In 2014, the percent of consumers insured by a company that met or exceeded the Patient Protection and Affordable Care Act (ACA) Medical Loss Ratio (MLR) standards continued to rise. Although consumers received $470 million in 2014 to compensate for overcharges on their premiums, that number represents less than half of the level of MLR refunds paid by insurance companies in 2011.

MLR. The MLR, or 80/20 standard, created by ACA Sec. 1001, serves as a protection for consumers. The rule requires that health insurance companies in the individual and small group markets spend at least 80 percent of the premium they collect from consumers (after certain taxes) on actual health care or on activities that improve health care. The rule requires that insurers in the large group market to spend at least 85 percent of health insurance premiums in the same manner.
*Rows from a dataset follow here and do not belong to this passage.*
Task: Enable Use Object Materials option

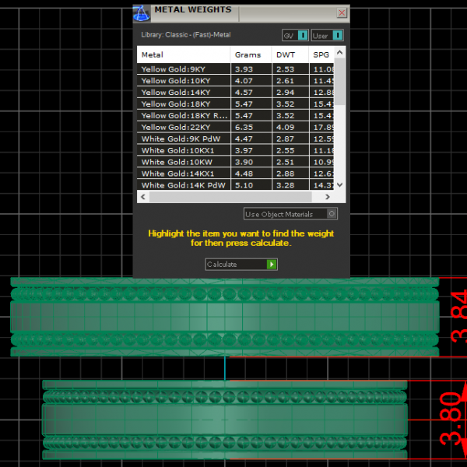Action: 332,214
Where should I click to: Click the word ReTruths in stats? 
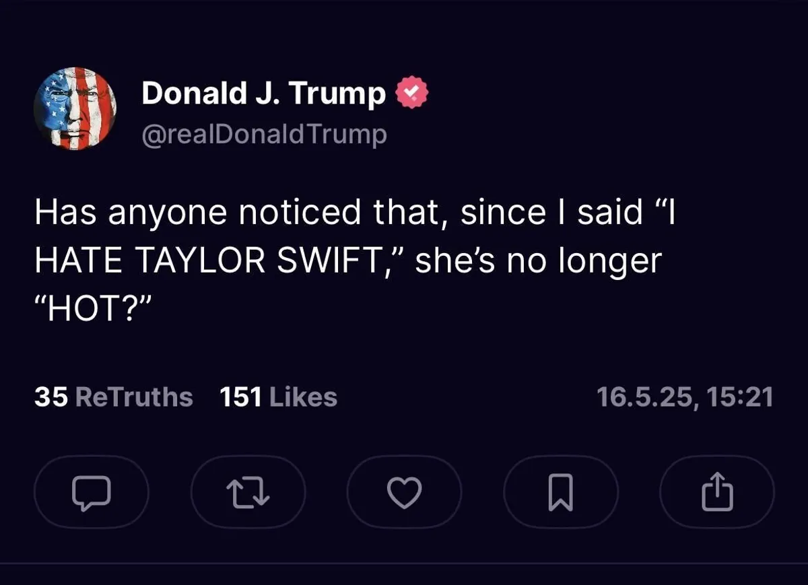pos(134,397)
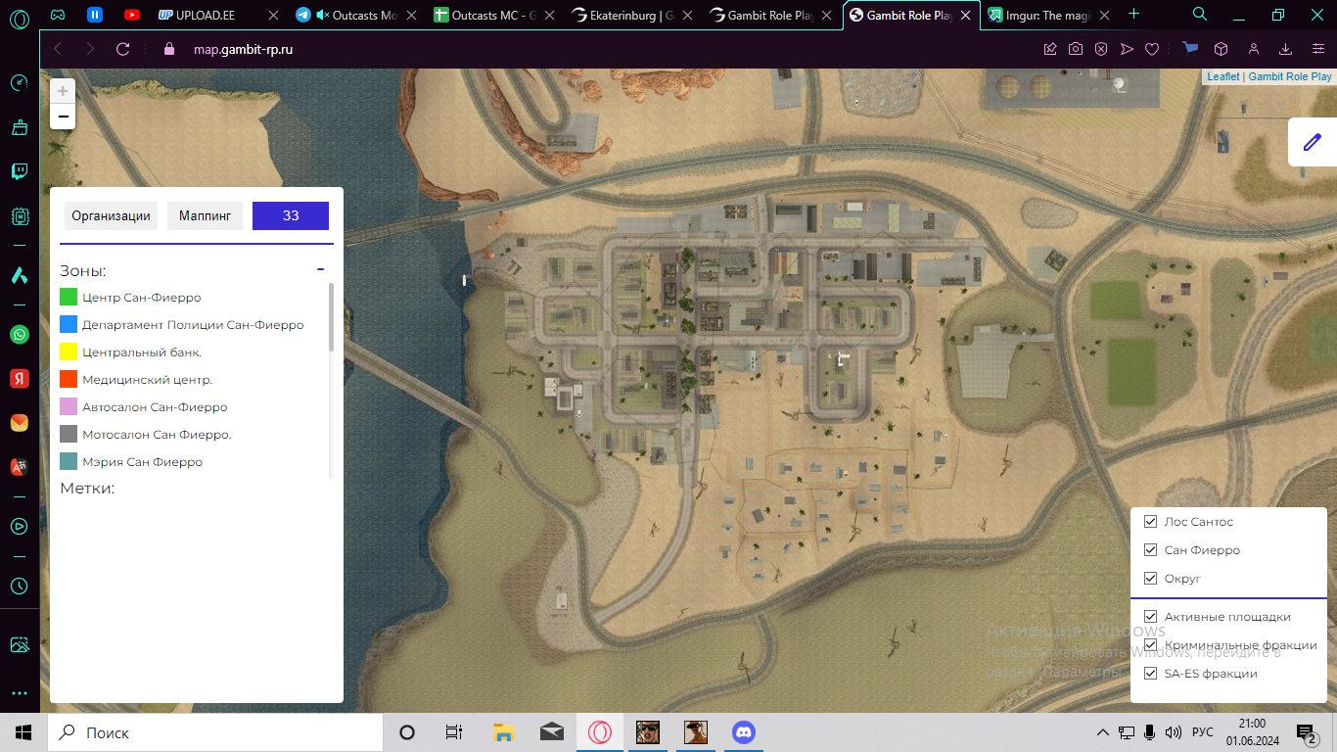Viewport: 1337px width, 752px height.
Task: Open Twitch from the Opera sidebar
Action: [x=19, y=171]
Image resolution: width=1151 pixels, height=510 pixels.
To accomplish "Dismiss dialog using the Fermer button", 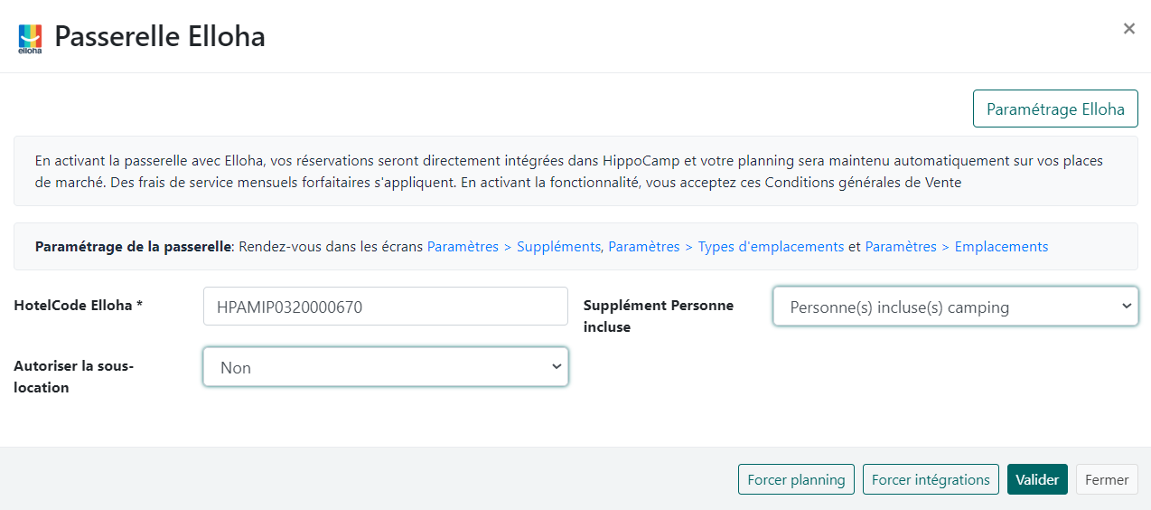I will click(1106, 479).
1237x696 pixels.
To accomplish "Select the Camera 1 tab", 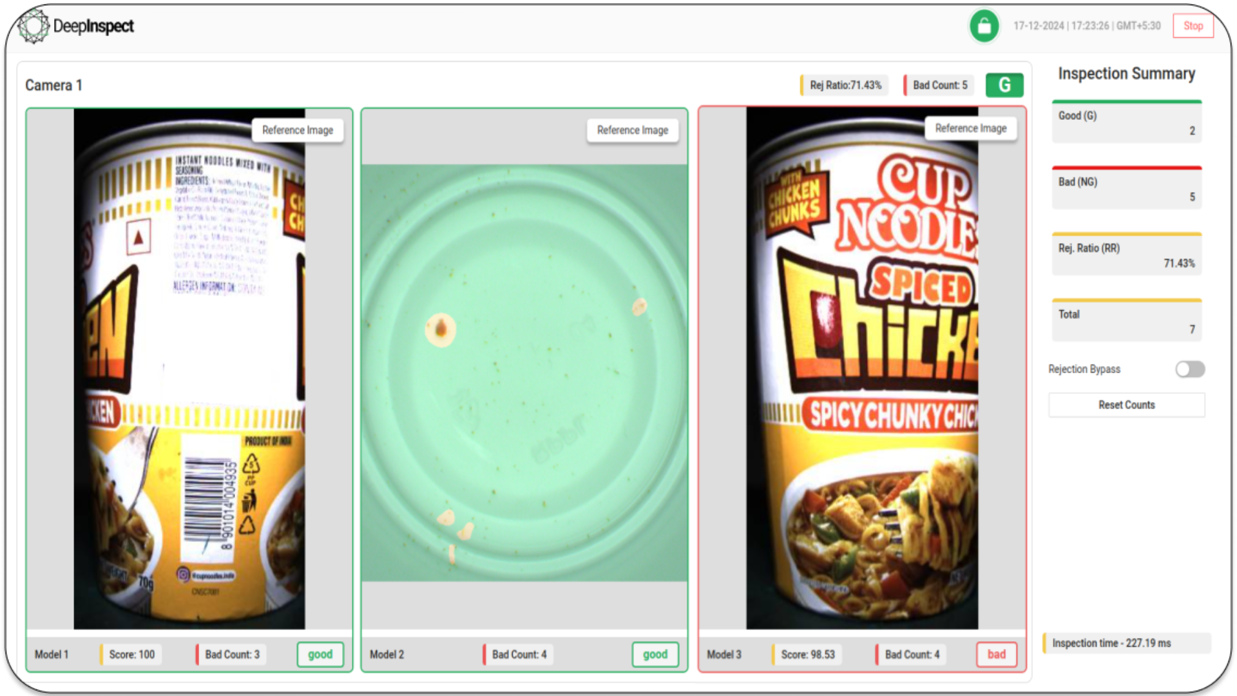I will (x=53, y=85).
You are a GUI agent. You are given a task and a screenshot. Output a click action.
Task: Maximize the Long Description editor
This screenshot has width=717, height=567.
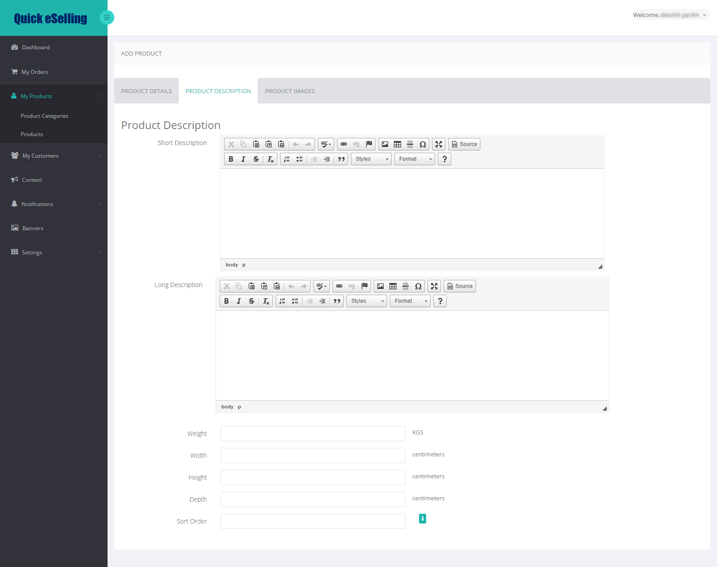pos(434,286)
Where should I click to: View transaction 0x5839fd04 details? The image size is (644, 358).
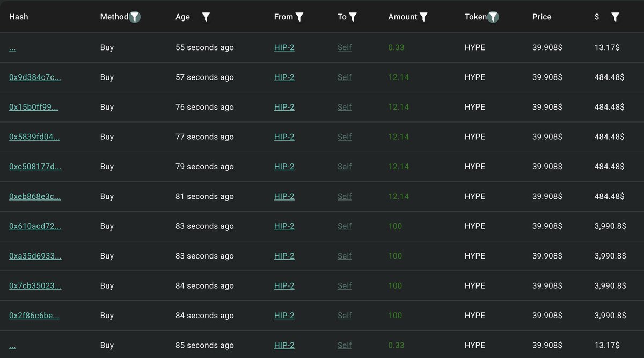click(x=34, y=137)
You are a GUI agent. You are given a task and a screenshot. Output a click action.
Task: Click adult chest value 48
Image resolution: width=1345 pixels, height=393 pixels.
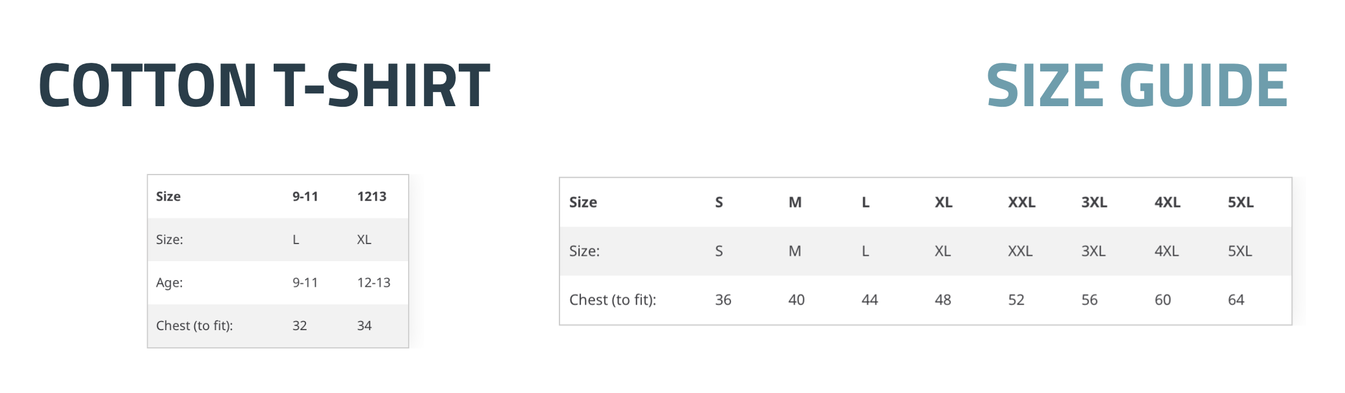(942, 300)
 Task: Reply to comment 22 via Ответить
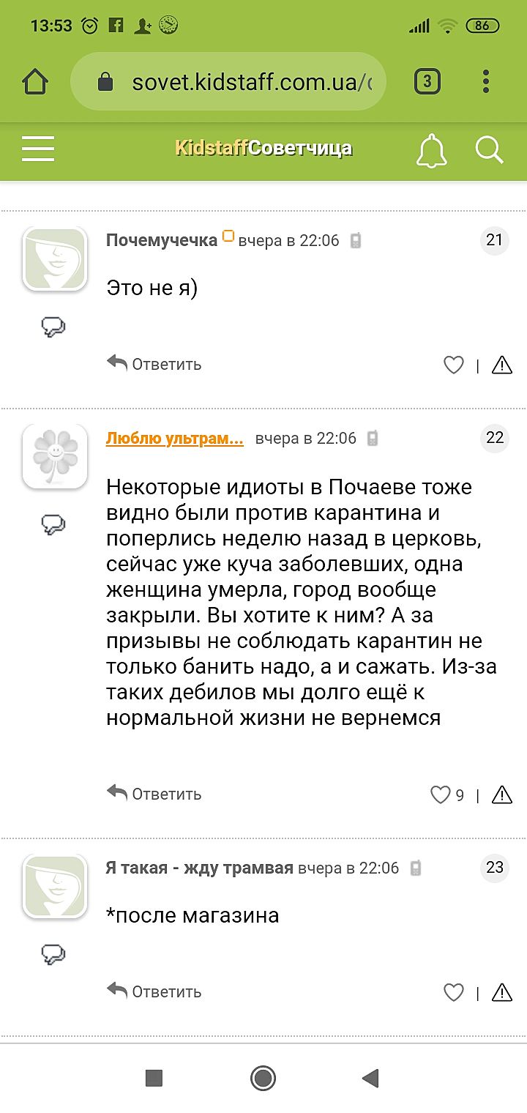(154, 794)
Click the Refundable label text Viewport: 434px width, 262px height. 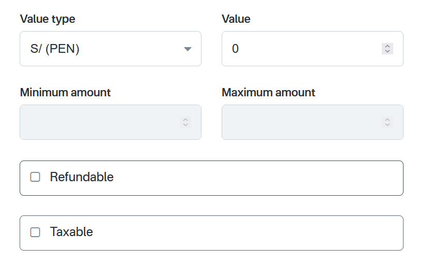tap(82, 177)
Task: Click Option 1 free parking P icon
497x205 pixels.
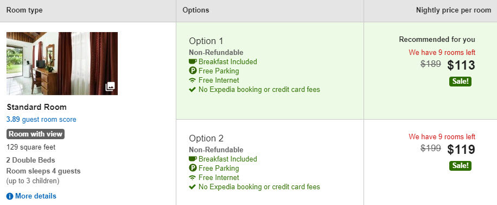Action: click(x=193, y=71)
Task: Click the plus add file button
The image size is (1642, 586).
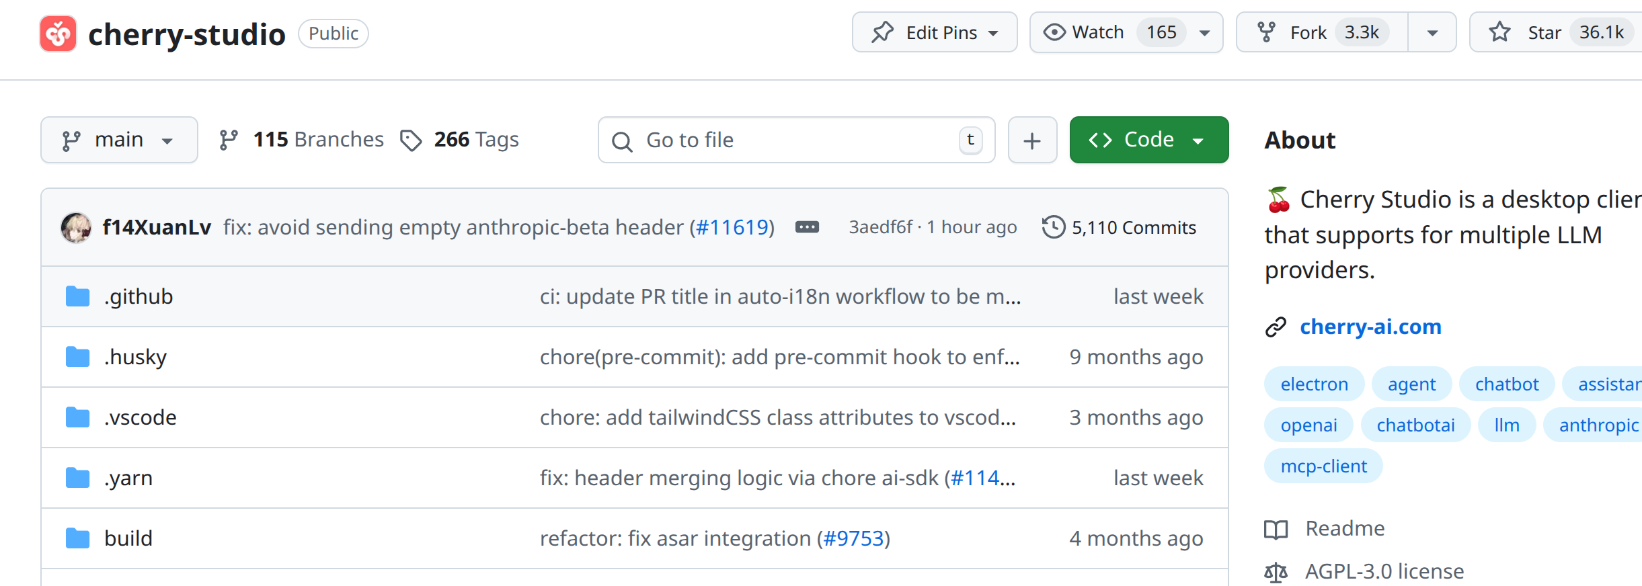Action: (x=1032, y=140)
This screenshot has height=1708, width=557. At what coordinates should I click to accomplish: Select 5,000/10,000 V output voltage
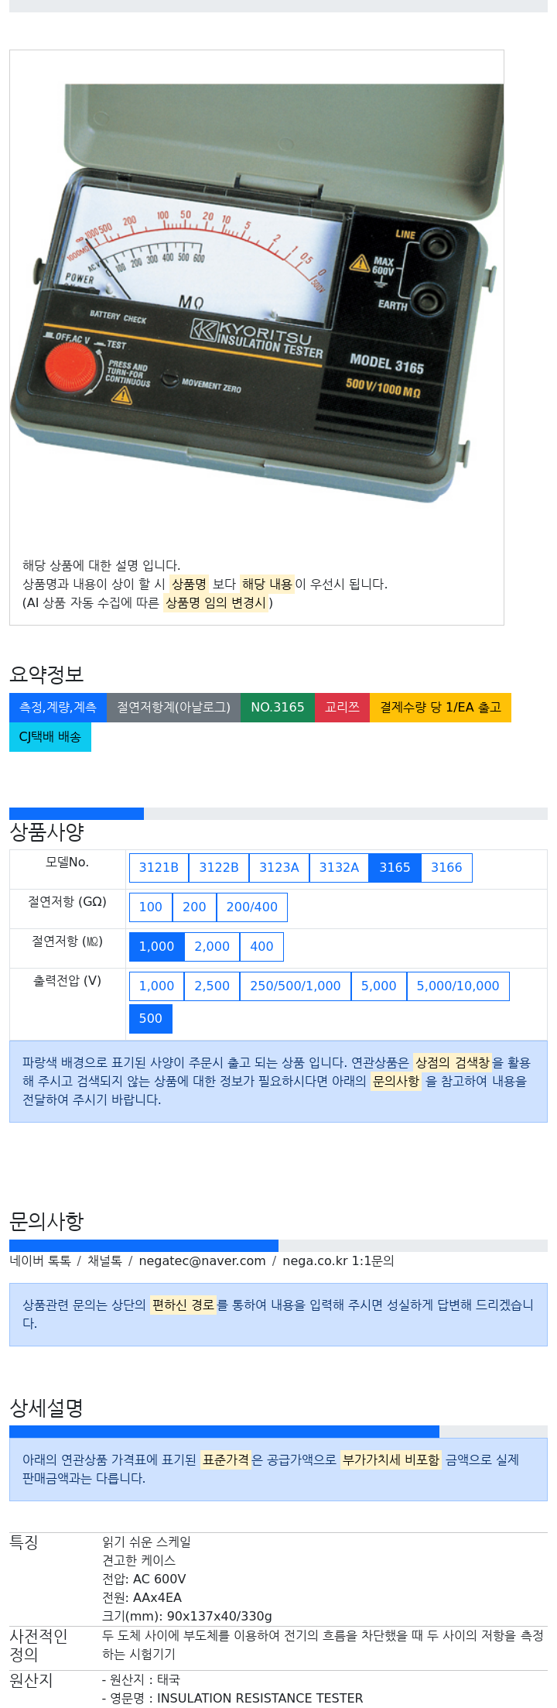pos(458,986)
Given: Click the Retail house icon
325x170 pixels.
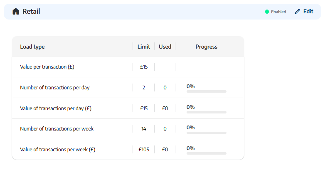Looking at the screenshot, I should point(16,11).
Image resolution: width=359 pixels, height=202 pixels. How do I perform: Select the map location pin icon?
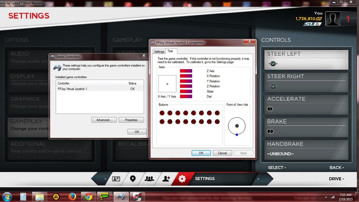coord(133,179)
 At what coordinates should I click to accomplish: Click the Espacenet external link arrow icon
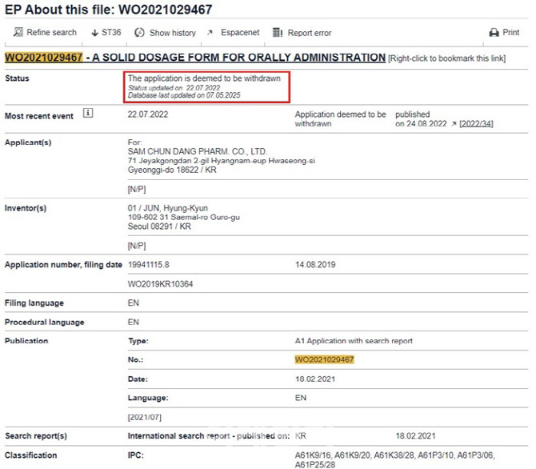coord(210,33)
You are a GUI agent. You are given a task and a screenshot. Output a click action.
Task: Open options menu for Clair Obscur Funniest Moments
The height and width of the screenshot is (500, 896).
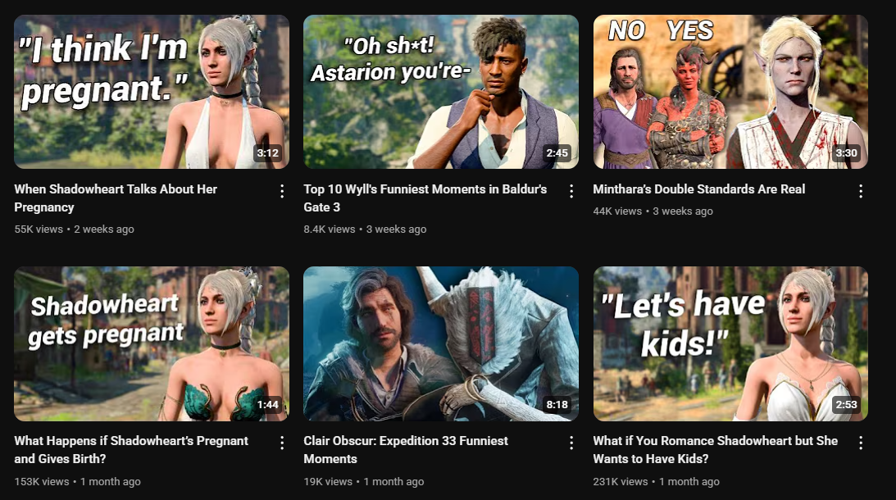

Refunds. Under the MLR standard, when insurance companies fail to meet these requirements, insurers are obligated to pay refunds, or rebates, to their enrollees. A determination that an insurer failed to meet the MLR is based upon spending for total premiums in one state, not spending for individual enrollees. The goal of the rule is to insure that premiums remain meaningfully proportionate to health care costs while insurance companies learn to set new premiums in the changing marketplace.

Progress. Since the MLR was enacted, more than $2.4 billion in total refunds have been paid to consumers. For 2014, 3.7 million families—over 5.5 million consumers—are receiving approximately $470 million in refunds. The average refund per family is $139 in the individual market, $134 in the small group market, and $102 in the large group market.